> _Document extract_:
** begin **

EyeDirection_cameraspace = vec3( 0, 0, 0 ) - ( V * M * vec4( vertexPosition_modelspace, 0 ) ).xyz;
// Vector that goes from the vertex to the light, in camera space
LightDirection_cameraspace = ( V * vec4( LightInvDirection_worldspace, 0 ) ).xyz;
// UV of the vertex. No special space for this one.
UV = vertexUV.st;
// Normal of the the vertex, in camera space
// Only correct if ModelMatrix does not scale the model ! Use its inverse transpose if not.
Normal_cameraspace = ( V * M * vec4( vertexNormal_modelspace.xyz, 0 ) ).xyz;
}
Fragment shader:
#version 130
// Interpolated values from the vertex shaders
in vec2 UV;
in vec3 Position_worldspace;
in vec3 Normal_cameraspace;
in vec3 EyeDirection_cameraspace;
in vec3 LightDirection_cameraspace;
in vec4 ShadowCoord;
out vec4 fragColor;
// Values that stay constant for the whole mesh.
uniform sampler2D diffuse;
uniform mat4 MV;
uniform vec3 LightPosition_worldspace;
uniform sampler2D shadowMap;
//uniform int shadowLevel; //0 is no shadow, 1 is hard shadows, 2 is soft shadows, 3 is PCSS
// Returns a random number based on a vec3 and an int.
float random( vec3 seed, int i ) {
vec4 seed4 = vec4( seed, i );
float dot_product = dot( seed4, vec4( 12.9898, 78.233, 45.164, 94.673 ) );
return fract( sin( dot_product ) * 43758.5453 );
}
int mod( int a, int b ) {
return a - (a / b);
}
void main() {
int shadowLevel = 1; //let's just do hard shadows
// Light emission properties
vec3 LightColor = vec3( 1, 1, 1 );
float LightPower = 1.0f;
// Material properties
vec3 MaterialDiffuseColor = texture( diffuse, UV ).rgb;
vec3 MaterialAmbientColor = vec3( 0.1, 0.1, 0.1 ) * MaterialDiffuseColor;
vec3 MaterialSpecularColor = vec3( 0.3, 0.3, 0.3 );
vec3 n = normalize( Normal_cameraspace );
vec3 l = normalize( LightDirection_cameraspace );
float cosTheta = clamp( dot( n, l ), 0.2, 1 );
// Eye vector (towards the camera)

** end **

> _Records for locating displayed items_:
** begin **

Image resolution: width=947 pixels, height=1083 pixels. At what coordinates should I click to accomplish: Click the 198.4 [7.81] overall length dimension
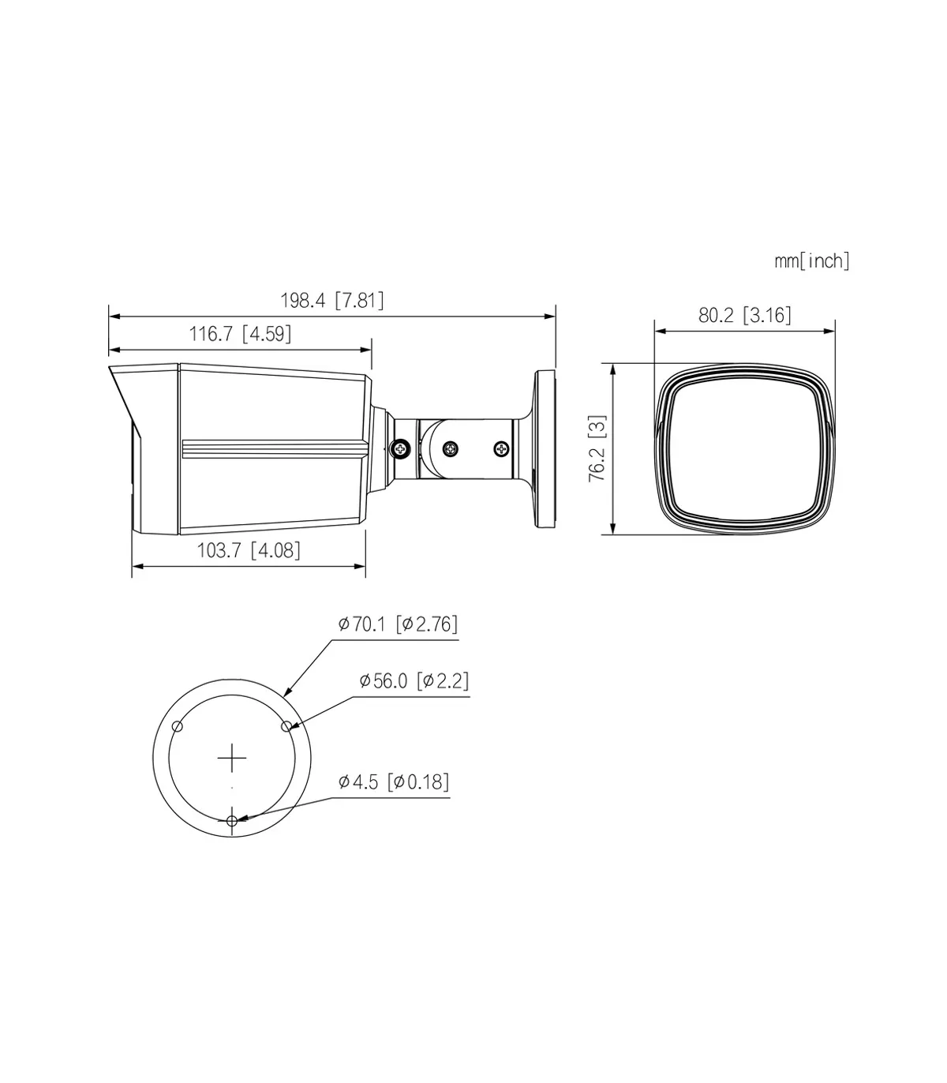pyautogui.click(x=331, y=301)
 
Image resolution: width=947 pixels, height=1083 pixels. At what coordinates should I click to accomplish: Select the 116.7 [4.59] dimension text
pyautogui.click(x=240, y=334)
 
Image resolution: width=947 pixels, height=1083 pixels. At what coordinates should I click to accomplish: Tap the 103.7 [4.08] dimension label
pyautogui.click(x=249, y=550)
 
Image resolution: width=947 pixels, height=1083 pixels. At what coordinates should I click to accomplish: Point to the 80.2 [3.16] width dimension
pyautogui.click(x=745, y=316)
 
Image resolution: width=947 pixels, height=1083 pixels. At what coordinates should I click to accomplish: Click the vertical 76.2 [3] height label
pyautogui.click(x=598, y=448)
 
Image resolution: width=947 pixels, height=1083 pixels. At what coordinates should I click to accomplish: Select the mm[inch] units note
pyautogui.click(x=812, y=261)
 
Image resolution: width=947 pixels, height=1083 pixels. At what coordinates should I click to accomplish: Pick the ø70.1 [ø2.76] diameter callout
pyautogui.click(x=398, y=624)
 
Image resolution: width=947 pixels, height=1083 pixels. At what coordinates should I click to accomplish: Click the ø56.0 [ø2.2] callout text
pyautogui.click(x=414, y=680)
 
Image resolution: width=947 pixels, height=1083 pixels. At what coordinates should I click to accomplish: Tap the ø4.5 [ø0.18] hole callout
pyautogui.click(x=394, y=781)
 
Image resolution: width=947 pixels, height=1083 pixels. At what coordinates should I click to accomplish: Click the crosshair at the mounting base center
pyautogui.click(x=232, y=759)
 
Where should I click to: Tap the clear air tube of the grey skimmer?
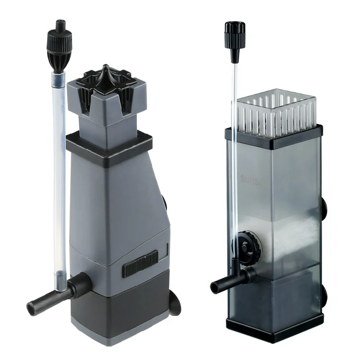pyautogui.click(x=58, y=180)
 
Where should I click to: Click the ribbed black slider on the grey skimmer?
pyautogui.click(x=140, y=263)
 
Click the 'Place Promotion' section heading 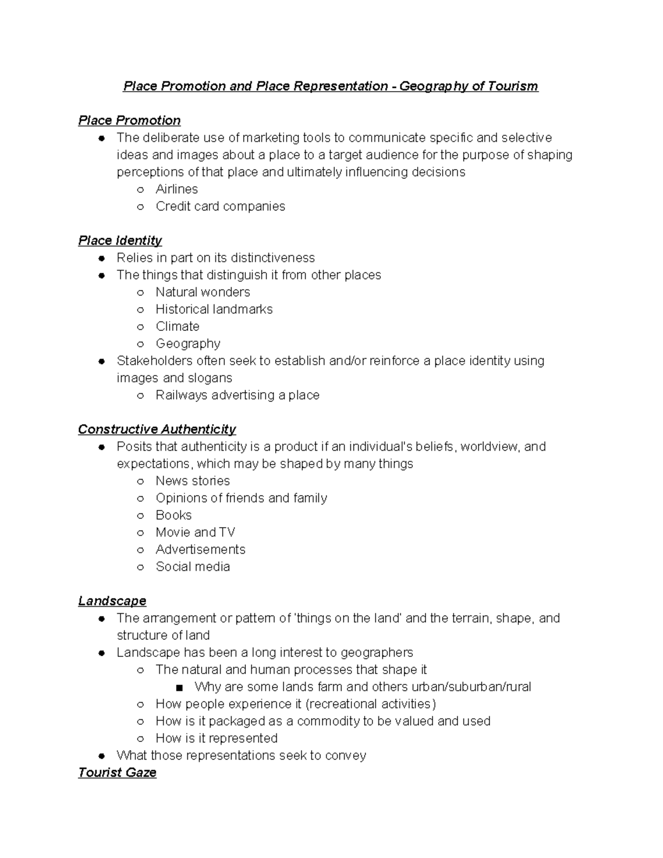129,120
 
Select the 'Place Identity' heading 120,240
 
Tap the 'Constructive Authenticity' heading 157,429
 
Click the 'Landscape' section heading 112,601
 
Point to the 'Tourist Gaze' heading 117,772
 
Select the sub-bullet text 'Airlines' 177,189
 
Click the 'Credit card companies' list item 220,206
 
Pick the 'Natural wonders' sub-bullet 203,292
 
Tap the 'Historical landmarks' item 214,309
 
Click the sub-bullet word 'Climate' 177,326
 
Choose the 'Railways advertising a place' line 238,395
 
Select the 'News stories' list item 193,481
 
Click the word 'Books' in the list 173,515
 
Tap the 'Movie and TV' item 196,532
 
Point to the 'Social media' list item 193,566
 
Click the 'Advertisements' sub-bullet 201,549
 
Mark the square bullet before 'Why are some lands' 178,687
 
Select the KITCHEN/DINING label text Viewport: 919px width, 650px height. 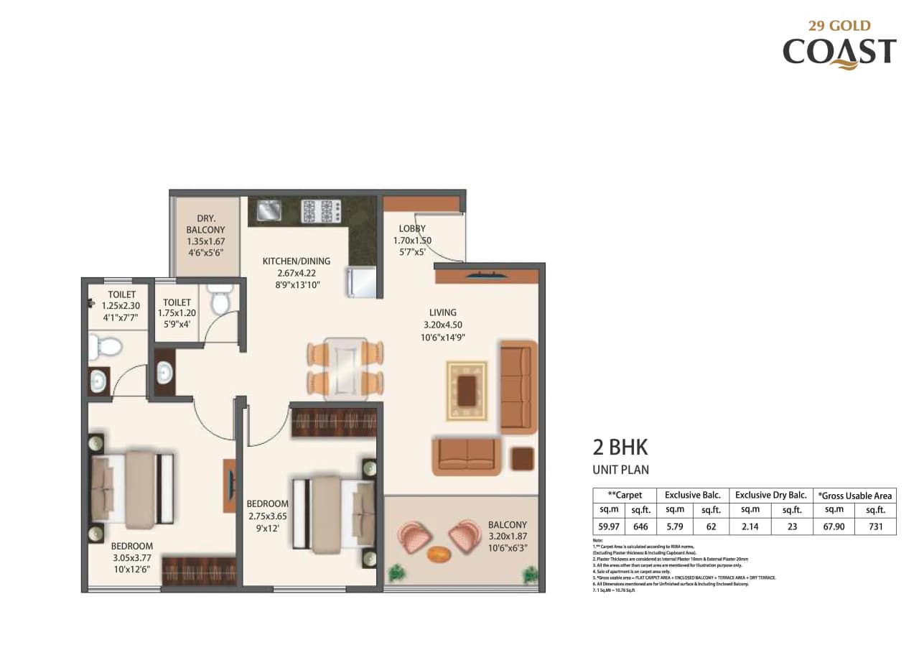pos(296,261)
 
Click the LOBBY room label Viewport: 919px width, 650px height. pos(412,229)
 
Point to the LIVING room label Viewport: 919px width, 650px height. pos(443,312)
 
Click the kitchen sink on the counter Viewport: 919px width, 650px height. pos(268,210)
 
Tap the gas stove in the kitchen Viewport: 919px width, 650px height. pos(321,211)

** end **

> _Your tasks_:
a: Decide whether each statement agrees with the shader code: (i) inside main, shadowLevel is set to 1; (ii) the normal computation is described as correct even when the model matrix scales the model; (iii) the light power is set to 2.0. Answer yes or no for each, quoting the deciding words.
b: Print the portion of the shader code starting with "Normal_cameraspace = ( V" and going on through "the whole mesh.".

> _Solutions_:
a:
(i) Yes: "int shadowLevel = 1;"
(ii) No: "Only correct if ModelMatrix does not scale the model"
(iii) No: "float LightPower = 1.0f;"

b:
Normal_cameraspace = ( V * M * vec4( vertexNormal_modelspace.xyz, 0 ) ).xyz;
}
Fragment shader:
#version 130
// Interpolated values from the vertex shaders
in vec2 UV;
in vec3 Position_worldspace;
in vec3 Normal_cameraspace;
in vec3 EyeDirection_cameraspace;
in vec3 LightDirection_cameraspace;
in vec4 ShadowCoord;
out vec4 fragColor;
// Values that stay constant for the whole mesh.